Victor Avila, a former U.S. Immigration and Customs Enforcement agent, has previously told Texas Scorecard that federal and state officials aren’t making serious efforts to stop illegal aliens from crossing the border. He said the number of illegal border crossings has recently skyrocketed.
On Tuesday, Kinney County Attorney Brent Smith (R) told Texas Scorecard that U.S. Border Patrol informed him they had been given new orders. “They’ve all been reassigned to processing,” Smith said. “None of them are actually going to be enforcing the border.” Avila commented, “That is what I’m hearing exactly.”
Kinney County Sheriff Brad Coe described processing as “paperwork, documentation, etc.”
“We’re in a bad spot now,” Smith said. “Texas is on its own.”
Speaking of border security: “Texas landowner fears for kids’ safety amid worsening border crisis, says they can’t play outside anymore.”
“More Illegal Immigrants, Border Agents Testing Positive for COVID-19.” The way Democrats love expanding governemnt in the name of fighting Flu Manchu, you wonder if this is a bug or a feature… (Hat tip: Director Blue.)
“House Foreign Affairs Committee Republicans released their report on COVID-19’s origins, pointing to evidence of a lab leak, genetic modification, and a cover-up, making the case the virus accidentally emerged from the Wuhan lab in August or September 2019.” Or pretty much what every conservative blogger has been saying for almost a year and a half…

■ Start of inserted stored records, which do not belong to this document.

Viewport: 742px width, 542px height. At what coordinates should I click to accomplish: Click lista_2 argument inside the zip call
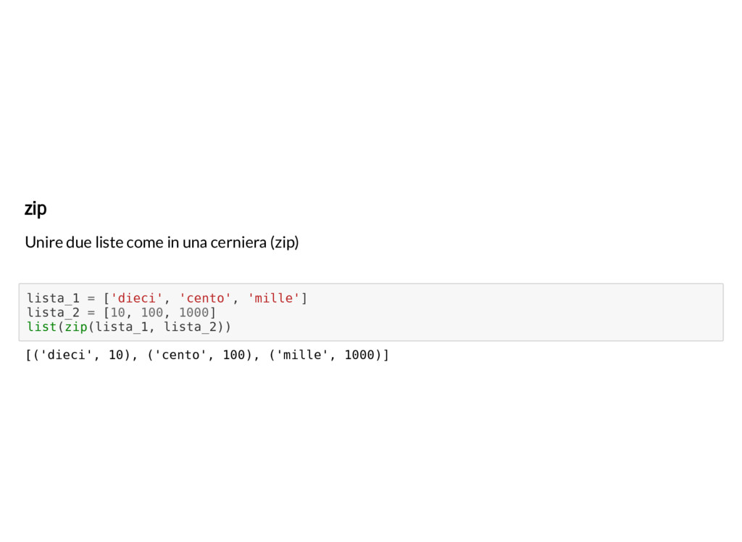tap(191, 327)
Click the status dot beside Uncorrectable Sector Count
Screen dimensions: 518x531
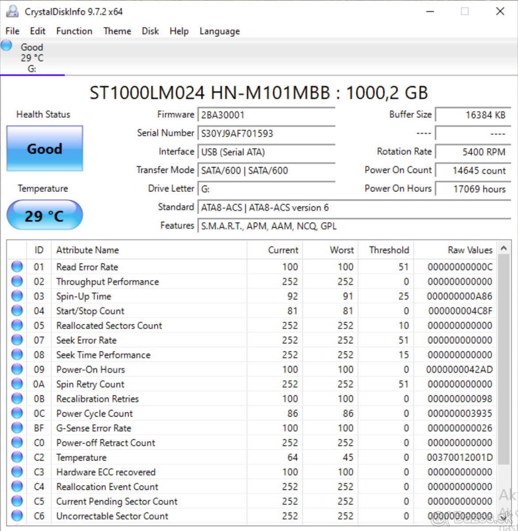pos(16,515)
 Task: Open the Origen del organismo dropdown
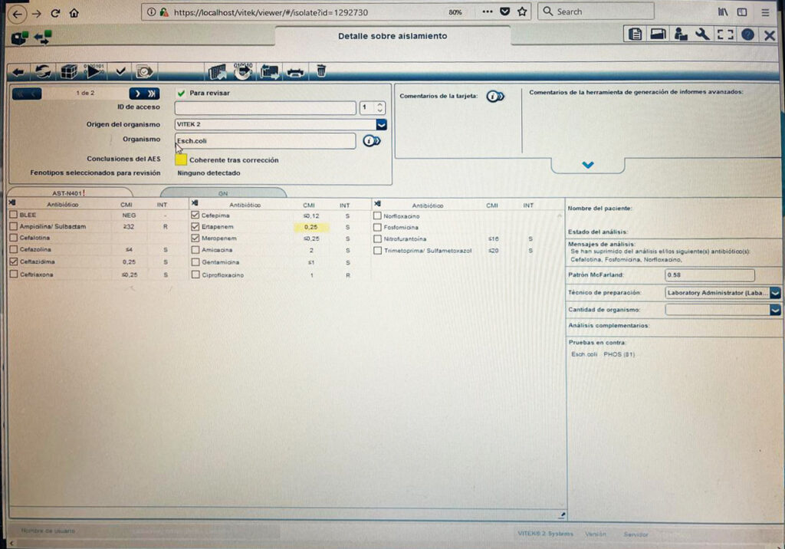pos(381,124)
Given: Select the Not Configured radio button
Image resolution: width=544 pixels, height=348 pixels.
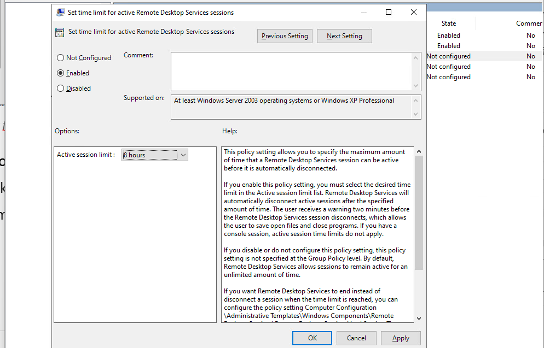Looking at the screenshot, I should click(61, 58).
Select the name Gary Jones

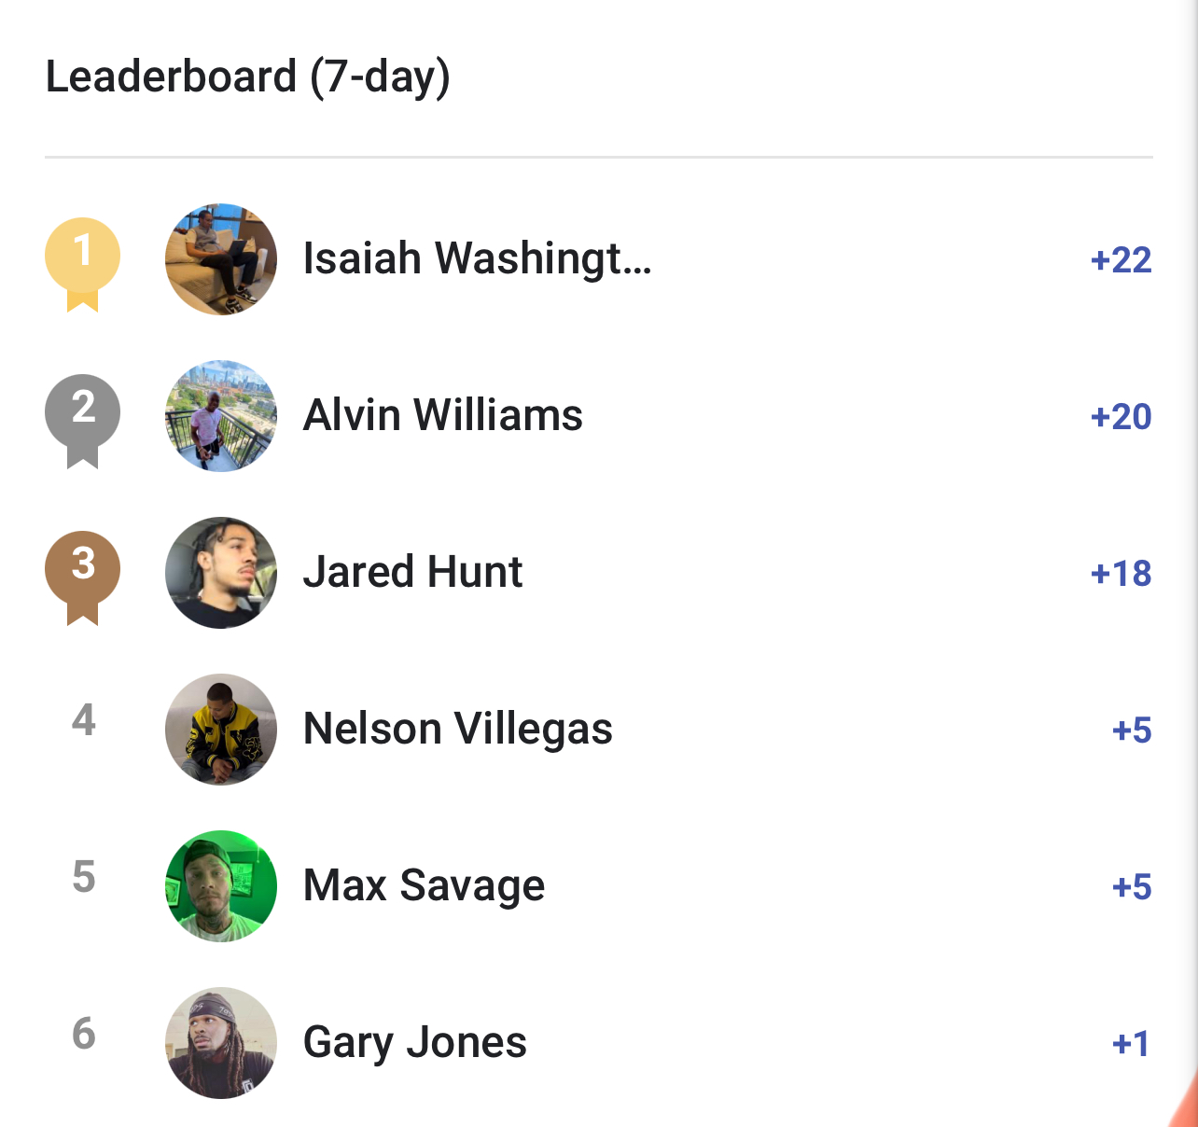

This week’s Democratic political scandal de jour is an official state probe of New York Governor Andrew “Granny Killer” Cuomo committed multiple instances of sexual harassment. “These interviews and pieces of evidence revealed a deeply disturbing yet clear picture: Gov. Cuomo sexually harassed current and former state employees in violation of federal and state laws,” said State Attorney General Letitia James. It would be ironic if it was this rather than killing some 15,000 elderly New Yorkers by putting Flu Manchu cases in nursing homes that brought Cuomo down.

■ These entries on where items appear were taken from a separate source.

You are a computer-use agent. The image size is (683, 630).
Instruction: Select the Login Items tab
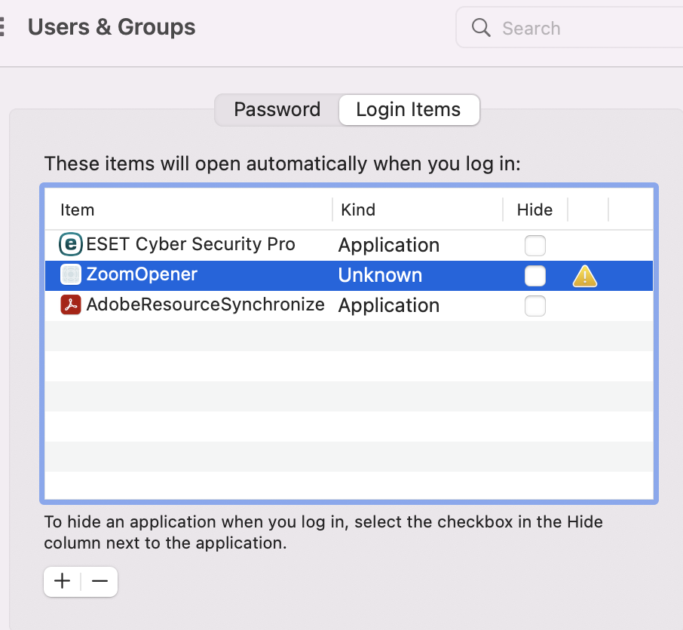click(408, 109)
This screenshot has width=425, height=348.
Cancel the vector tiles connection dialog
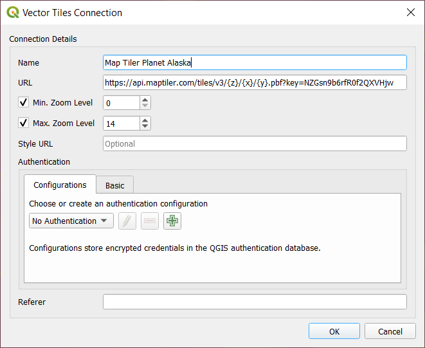tap(390, 331)
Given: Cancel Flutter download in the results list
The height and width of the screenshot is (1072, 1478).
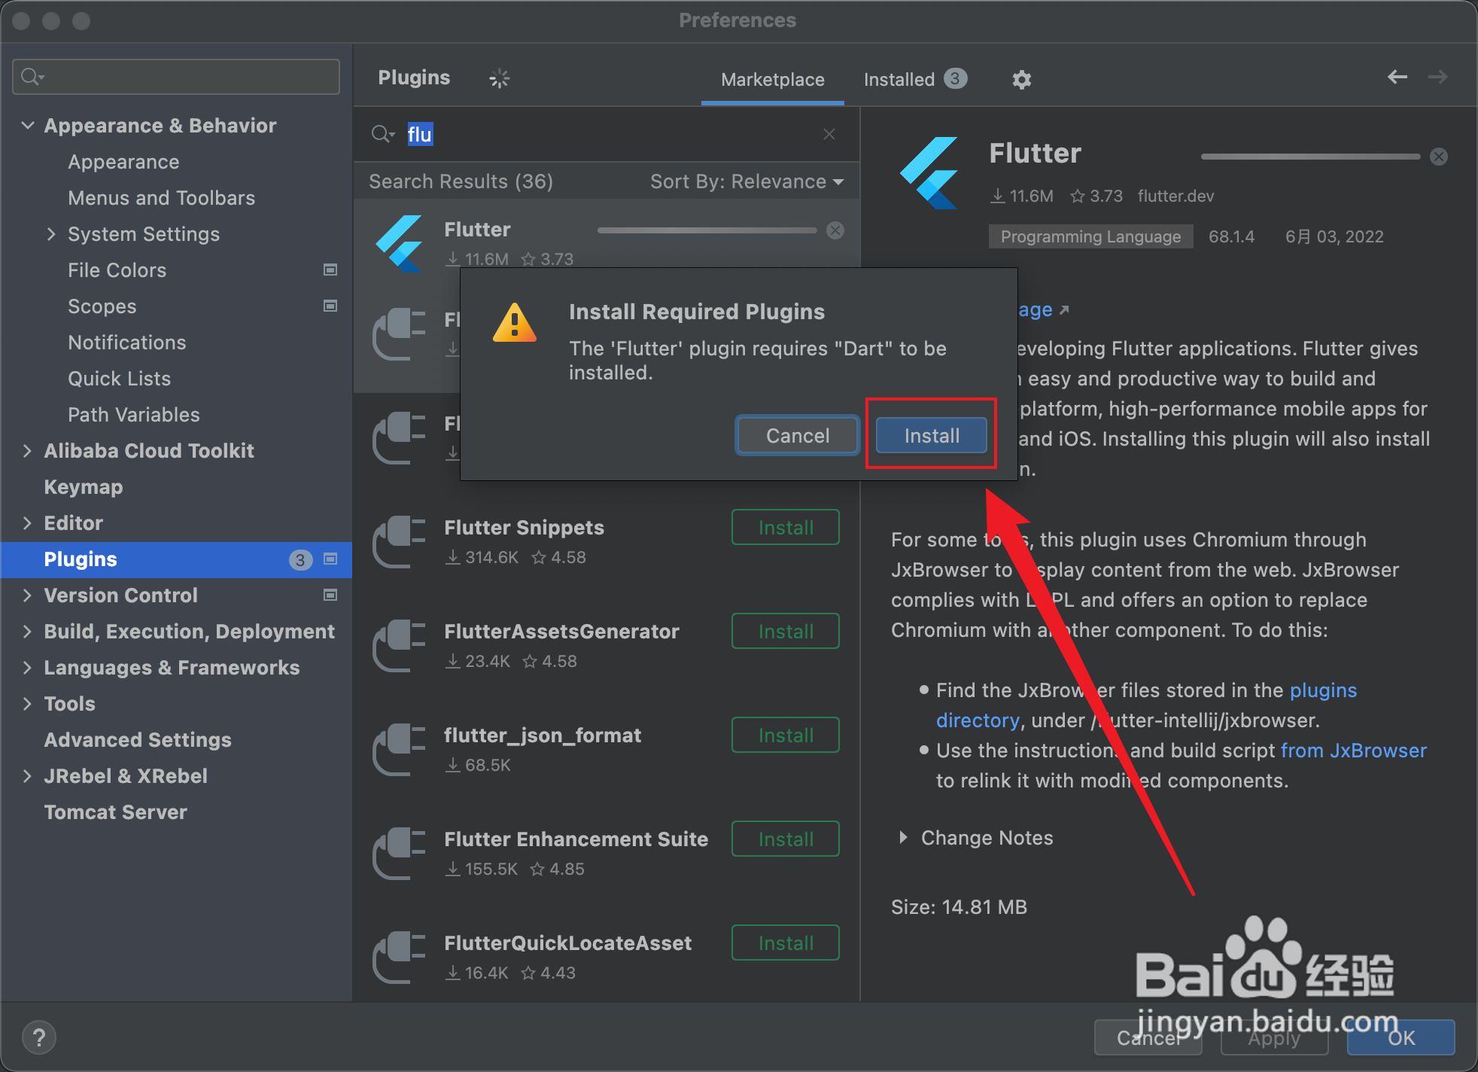Looking at the screenshot, I should tap(835, 230).
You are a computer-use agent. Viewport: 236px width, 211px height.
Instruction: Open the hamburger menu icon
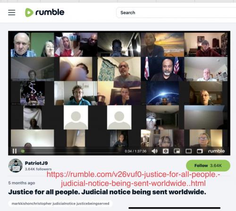pos(12,12)
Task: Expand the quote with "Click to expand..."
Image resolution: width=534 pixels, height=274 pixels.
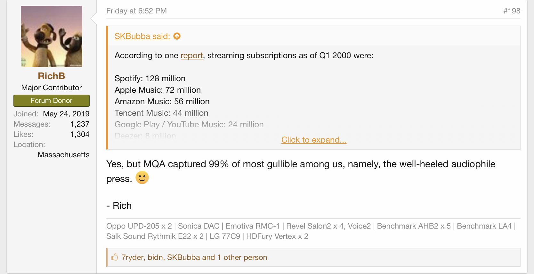Action: tap(314, 140)
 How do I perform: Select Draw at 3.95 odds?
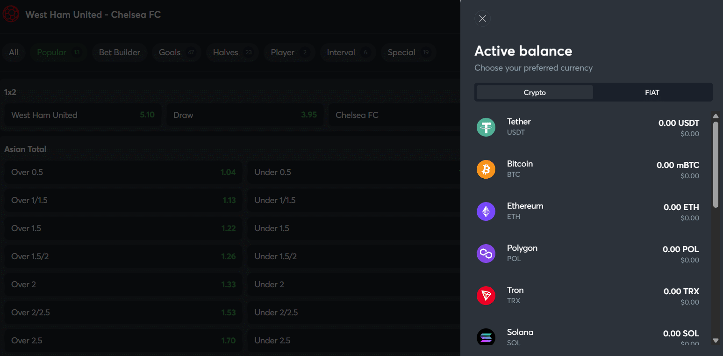click(x=245, y=115)
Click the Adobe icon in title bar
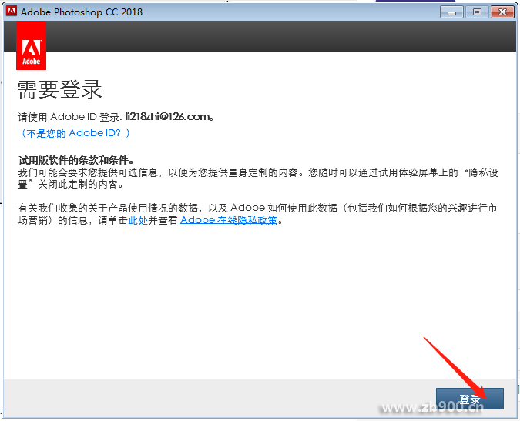Image resolution: width=520 pixels, height=421 pixels. coord(11,12)
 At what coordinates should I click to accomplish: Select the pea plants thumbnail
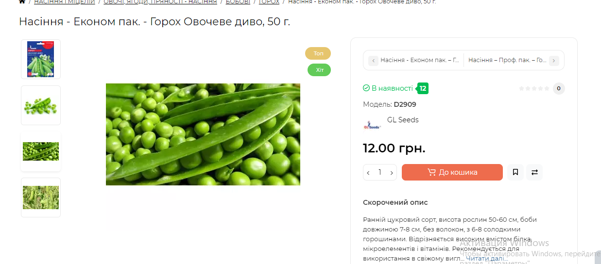(x=41, y=198)
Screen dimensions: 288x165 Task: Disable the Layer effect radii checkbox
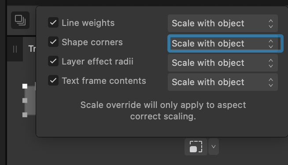(x=53, y=61)
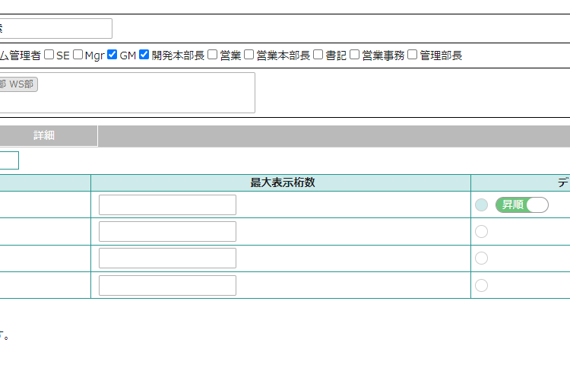Focus fourth row 最大表示桁数 input field
Viewport: 570px width, 371px height.
(x=167, y=285)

Gov. Andrew M. Cuomo, once widely celebrated for leading New York out of the coronavirus pandemic’s darkest days, is now embroiled in crisis over how many of the state’s nursing home residents died because of the virus and an apparent effort to hide the true toll.
Beginning last spring, Mr. Cuomo was criticized over a state requirement that forced nursing homes to take back residents who had been hospitalized with Covid-19 once they recovered. Critics said the policy had increased the number of virus-related deaths among nursing home residents.
At the time, Mr. Cuomo and his aides dismissed the outcry as politically motivated, and in July, the State Health Department released a report that found the policy was not responsible for an increase. The report did, however, raise questions in some quarters about how the state was reporting deaths.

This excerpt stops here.